Randall and, in particular, Potter counties show a large bump in cases. This bump occurred on May 16, which is the day that CNN was hyping on its show. These two counties alone account for about half of the new cases reported on that day.

What CNN has probably discovered is not that Texas’ reopening is driving an increase in cases.  Instead, it seems to have discovered yet another outbreak in meatpacking plants, a story on which CNN has reported elsewhere and which has been covered in the Lone Star State for going on a month now. These outbreaks should not be waved away; they represent a genuine problem, though this problem is mitigated by the fact that there are relatively few sick and/or elderly workers on meatpacking floors. At the same time, it has very little to do with the merits of re-opening the economy at this point.

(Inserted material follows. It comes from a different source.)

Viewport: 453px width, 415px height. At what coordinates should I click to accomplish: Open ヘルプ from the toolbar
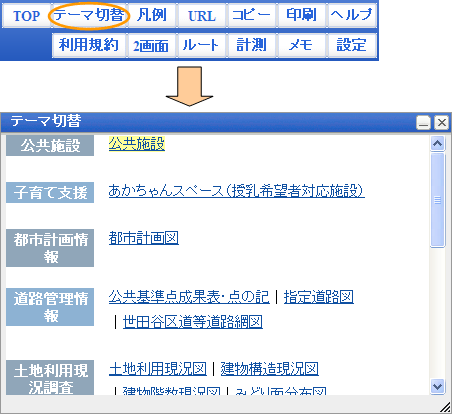tap(352, 15)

Getting this right is important because the stakes are incredibly high here. The only way we get this right, however, is if we’re supplied with a proper balance of good news and bad news. Right now, much of the media is in full bore “bad news” mode. 

This skewed information diet makes it difficult to sort things out correctly, but it has an additional negative consequence. The viewer/reader will decide for him- or herself whether this is misfeasance or malfeasance on CNN’s part, but regardless, at this point in the pandemic it ought to know to check things like the testing rate and whether there are idiosyncratic outbreaks in prisons or meatpacking plants. If you are someone who believes that the media has an important gatekeeping function in slowing the spread of misinformation and disinformation, then having a major media company spreading what is dangerously close to disinformation impairs that function and erodes overall public confidence in an important institution for democracy.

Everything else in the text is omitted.